- What is expected: Would you reproduce exactly the lines below from the one holding "has width=888, height=593." through the one holding "Jump to 'Подтверждение'", inclusive, and no others?

•••••

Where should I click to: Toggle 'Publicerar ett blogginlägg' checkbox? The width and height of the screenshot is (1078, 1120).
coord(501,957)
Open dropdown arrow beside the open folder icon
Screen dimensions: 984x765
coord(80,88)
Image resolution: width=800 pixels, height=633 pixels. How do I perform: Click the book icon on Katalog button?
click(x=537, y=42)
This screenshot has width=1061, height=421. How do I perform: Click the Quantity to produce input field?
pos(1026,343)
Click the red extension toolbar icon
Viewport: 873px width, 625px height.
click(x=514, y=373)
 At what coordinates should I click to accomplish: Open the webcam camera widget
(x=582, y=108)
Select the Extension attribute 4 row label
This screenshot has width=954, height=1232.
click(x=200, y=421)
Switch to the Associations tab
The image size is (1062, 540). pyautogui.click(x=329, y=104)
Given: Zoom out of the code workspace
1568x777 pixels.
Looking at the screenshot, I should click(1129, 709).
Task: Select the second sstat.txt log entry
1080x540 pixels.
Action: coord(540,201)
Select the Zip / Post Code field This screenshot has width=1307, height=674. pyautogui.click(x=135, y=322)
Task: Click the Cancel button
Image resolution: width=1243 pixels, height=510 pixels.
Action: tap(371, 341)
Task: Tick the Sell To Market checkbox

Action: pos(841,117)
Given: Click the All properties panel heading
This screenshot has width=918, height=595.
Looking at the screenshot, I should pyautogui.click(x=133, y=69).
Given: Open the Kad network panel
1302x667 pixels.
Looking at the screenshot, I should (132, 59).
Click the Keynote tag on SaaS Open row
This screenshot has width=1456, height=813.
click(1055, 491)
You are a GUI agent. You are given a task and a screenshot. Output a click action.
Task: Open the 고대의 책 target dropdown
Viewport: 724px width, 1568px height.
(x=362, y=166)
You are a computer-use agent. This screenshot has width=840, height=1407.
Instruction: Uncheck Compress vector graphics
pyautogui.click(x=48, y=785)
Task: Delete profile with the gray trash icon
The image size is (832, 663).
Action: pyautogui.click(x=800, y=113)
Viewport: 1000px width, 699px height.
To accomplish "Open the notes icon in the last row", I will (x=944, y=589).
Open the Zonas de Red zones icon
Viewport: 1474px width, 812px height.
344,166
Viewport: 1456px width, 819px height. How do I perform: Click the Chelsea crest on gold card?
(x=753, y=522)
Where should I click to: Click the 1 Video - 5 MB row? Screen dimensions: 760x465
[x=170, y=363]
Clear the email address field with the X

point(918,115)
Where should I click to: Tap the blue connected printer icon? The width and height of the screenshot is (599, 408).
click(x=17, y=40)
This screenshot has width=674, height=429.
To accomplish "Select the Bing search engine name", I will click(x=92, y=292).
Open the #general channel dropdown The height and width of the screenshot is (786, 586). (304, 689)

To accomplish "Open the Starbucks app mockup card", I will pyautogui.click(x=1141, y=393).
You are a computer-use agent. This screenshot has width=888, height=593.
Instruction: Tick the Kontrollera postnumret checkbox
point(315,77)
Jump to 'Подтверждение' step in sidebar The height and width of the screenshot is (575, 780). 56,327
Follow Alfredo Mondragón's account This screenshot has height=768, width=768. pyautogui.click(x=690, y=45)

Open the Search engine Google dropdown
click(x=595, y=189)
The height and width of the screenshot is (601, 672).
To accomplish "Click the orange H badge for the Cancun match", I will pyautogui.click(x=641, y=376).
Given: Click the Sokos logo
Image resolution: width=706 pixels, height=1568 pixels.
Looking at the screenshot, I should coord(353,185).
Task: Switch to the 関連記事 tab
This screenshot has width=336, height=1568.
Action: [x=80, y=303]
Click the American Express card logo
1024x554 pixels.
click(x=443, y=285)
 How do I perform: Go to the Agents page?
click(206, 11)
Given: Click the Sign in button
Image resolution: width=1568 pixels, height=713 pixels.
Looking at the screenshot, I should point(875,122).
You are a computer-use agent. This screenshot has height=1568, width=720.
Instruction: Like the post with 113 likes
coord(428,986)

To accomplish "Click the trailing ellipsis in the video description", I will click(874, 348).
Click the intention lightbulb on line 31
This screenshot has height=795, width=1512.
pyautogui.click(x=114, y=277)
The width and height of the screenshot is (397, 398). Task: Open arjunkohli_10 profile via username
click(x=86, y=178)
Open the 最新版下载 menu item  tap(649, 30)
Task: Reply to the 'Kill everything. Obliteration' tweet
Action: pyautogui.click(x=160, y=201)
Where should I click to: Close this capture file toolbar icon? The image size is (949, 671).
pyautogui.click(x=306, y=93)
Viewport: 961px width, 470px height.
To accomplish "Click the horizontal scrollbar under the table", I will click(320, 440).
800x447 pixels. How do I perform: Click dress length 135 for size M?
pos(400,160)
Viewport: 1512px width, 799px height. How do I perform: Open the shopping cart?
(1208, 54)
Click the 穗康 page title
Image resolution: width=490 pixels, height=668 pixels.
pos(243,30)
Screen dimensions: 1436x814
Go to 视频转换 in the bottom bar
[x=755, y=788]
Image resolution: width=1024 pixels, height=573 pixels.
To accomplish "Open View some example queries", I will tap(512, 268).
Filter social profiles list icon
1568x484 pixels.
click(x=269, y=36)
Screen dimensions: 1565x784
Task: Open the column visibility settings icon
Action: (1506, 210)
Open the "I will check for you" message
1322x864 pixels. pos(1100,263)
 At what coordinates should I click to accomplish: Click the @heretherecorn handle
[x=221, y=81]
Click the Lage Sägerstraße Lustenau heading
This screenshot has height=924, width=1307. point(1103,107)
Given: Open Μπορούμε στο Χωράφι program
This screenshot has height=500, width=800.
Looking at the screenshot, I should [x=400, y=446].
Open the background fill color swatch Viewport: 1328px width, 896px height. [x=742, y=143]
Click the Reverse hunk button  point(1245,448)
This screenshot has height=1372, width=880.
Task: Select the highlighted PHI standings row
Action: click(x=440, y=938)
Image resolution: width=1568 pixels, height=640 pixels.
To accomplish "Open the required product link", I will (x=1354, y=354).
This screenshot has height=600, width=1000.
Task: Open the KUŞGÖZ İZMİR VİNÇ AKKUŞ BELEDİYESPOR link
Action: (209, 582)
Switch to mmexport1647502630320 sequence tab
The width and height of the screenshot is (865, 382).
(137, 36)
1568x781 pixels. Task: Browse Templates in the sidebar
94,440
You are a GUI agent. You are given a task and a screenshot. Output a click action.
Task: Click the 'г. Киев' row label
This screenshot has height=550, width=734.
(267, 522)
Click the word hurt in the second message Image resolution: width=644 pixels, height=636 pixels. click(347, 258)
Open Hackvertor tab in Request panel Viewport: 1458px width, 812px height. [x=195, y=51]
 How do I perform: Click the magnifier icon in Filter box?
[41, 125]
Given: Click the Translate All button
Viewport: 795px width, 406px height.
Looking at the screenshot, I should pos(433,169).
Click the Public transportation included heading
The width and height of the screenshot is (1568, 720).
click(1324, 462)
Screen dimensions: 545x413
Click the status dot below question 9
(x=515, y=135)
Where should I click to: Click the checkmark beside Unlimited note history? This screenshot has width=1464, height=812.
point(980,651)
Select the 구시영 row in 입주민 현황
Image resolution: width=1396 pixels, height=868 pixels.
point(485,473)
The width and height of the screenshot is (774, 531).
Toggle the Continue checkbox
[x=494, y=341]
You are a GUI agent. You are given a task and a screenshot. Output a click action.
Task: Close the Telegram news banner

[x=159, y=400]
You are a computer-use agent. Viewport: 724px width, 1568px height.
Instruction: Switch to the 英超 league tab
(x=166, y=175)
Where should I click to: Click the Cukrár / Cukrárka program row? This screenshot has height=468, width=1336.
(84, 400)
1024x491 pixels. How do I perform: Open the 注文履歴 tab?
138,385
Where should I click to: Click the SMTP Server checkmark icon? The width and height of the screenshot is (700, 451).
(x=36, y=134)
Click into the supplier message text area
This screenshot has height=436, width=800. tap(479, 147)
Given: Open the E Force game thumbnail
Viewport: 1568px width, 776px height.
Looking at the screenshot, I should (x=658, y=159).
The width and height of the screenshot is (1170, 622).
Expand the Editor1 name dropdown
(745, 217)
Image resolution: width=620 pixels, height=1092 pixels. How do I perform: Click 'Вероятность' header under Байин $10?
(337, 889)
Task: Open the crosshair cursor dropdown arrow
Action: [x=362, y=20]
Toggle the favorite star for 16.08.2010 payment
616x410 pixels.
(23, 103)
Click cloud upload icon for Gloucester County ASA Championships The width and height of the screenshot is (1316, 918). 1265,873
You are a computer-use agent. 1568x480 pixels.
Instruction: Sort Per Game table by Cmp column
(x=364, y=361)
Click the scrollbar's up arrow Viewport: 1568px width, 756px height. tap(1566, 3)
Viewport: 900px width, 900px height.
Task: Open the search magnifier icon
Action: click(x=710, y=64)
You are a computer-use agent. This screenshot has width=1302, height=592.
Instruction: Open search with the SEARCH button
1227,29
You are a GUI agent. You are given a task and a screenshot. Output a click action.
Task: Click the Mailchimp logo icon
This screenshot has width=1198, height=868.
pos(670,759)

•••••

- Output for this task:
You are a computer-use agent. This screenshot has width=888, height=593.
Instruction: Tick the Kontrollera postnumret checkbox
point(315,77)
Jump to 'Подтверждение' step in sidebar The height and width of the screenshot is (575, 780). 56,327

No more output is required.